Provided records ▸
━━━━━━━━

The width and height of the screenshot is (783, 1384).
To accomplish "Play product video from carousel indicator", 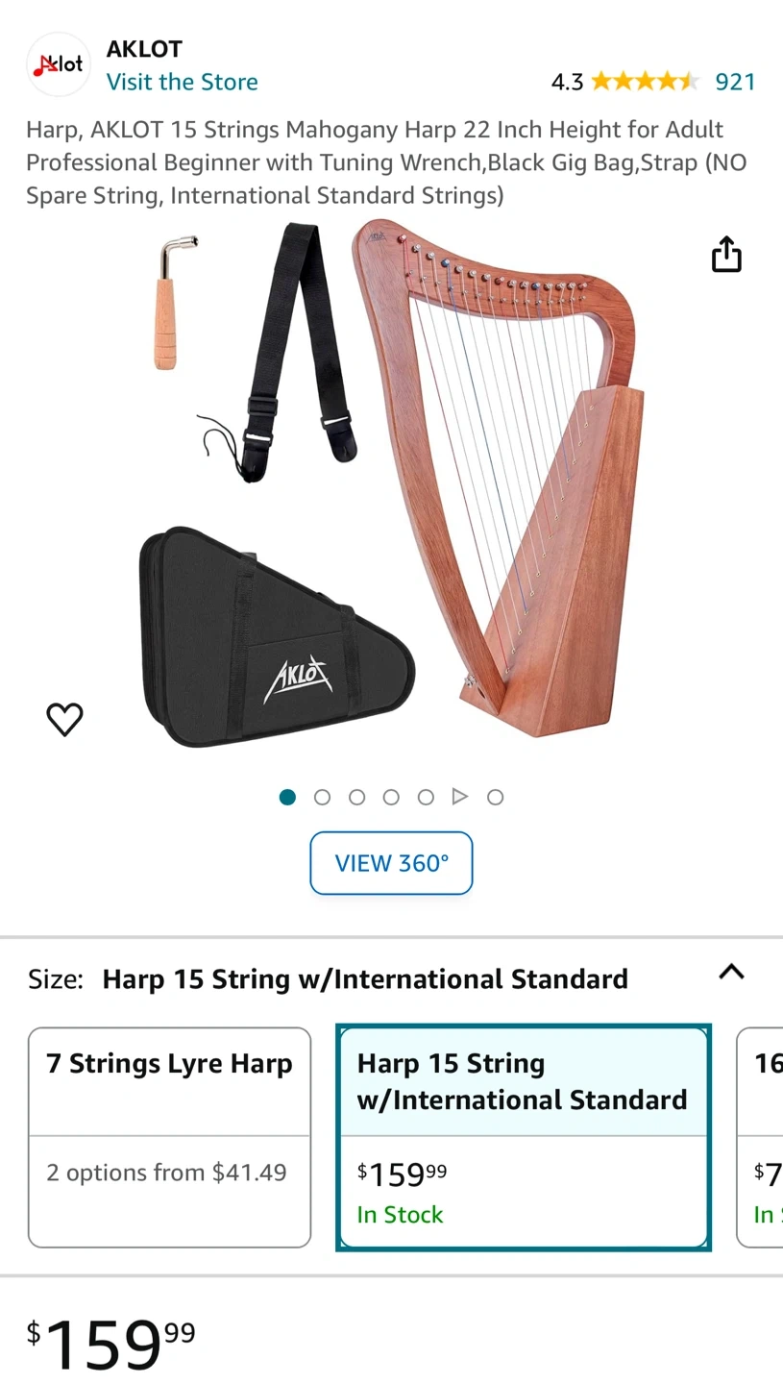I will pos(460,797).
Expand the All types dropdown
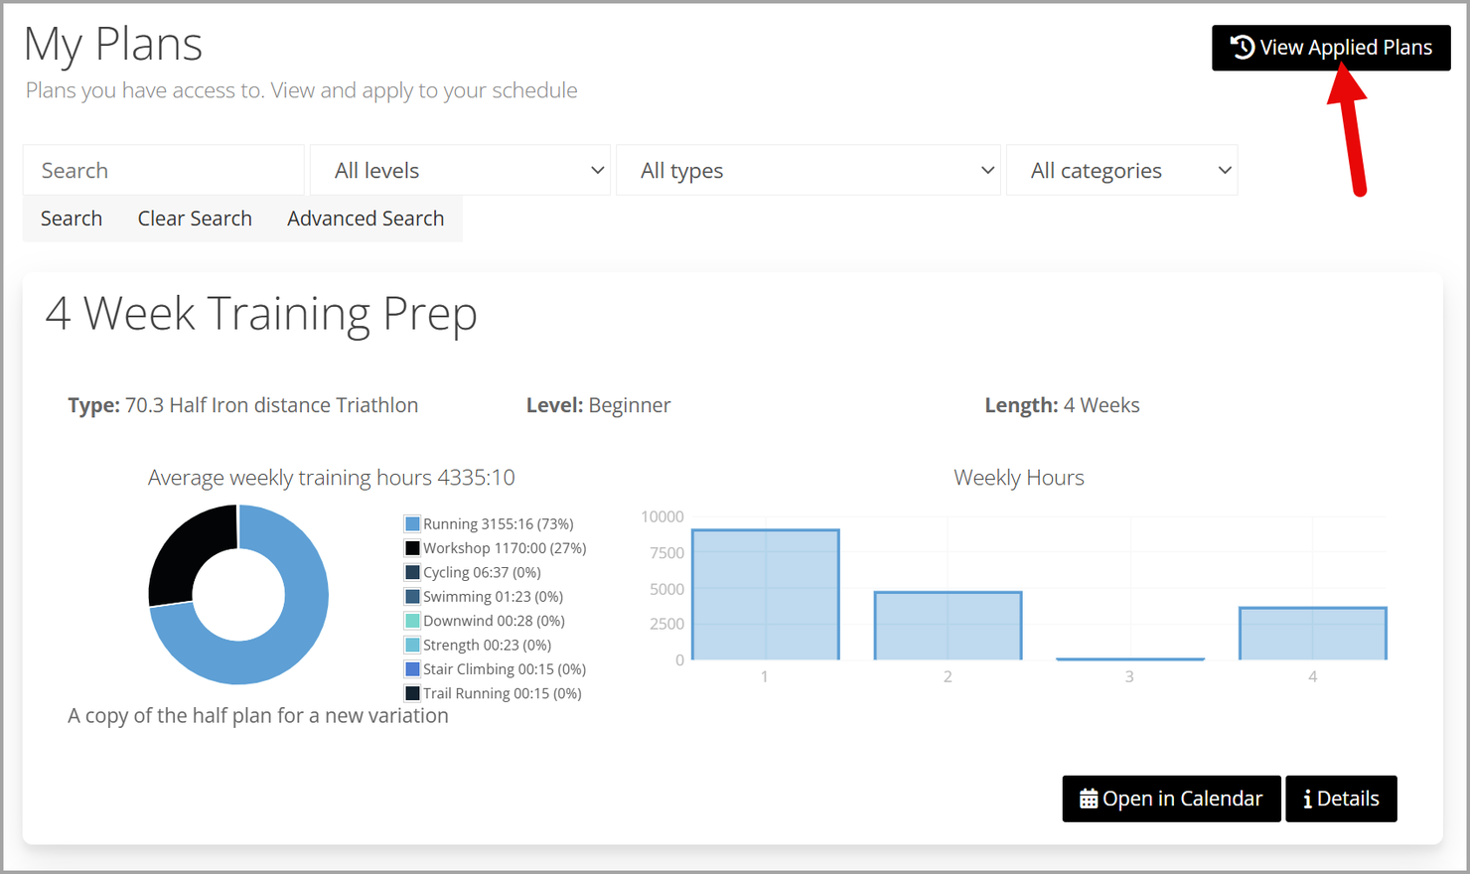 [809, 170]
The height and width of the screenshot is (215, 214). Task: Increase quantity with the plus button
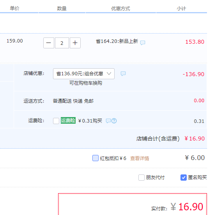tap(75, 43)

━━━━━━━━

Copy exactly, please, every line from the one holding "Expand the All types dropdown" through the last line of the data, both ends included, and no pictures.

Expand the All types dropdown
 [809, 170]
The height and width of the screenshot is (215, 214). Task: Increase quantity with the plus button
tap(75, 43)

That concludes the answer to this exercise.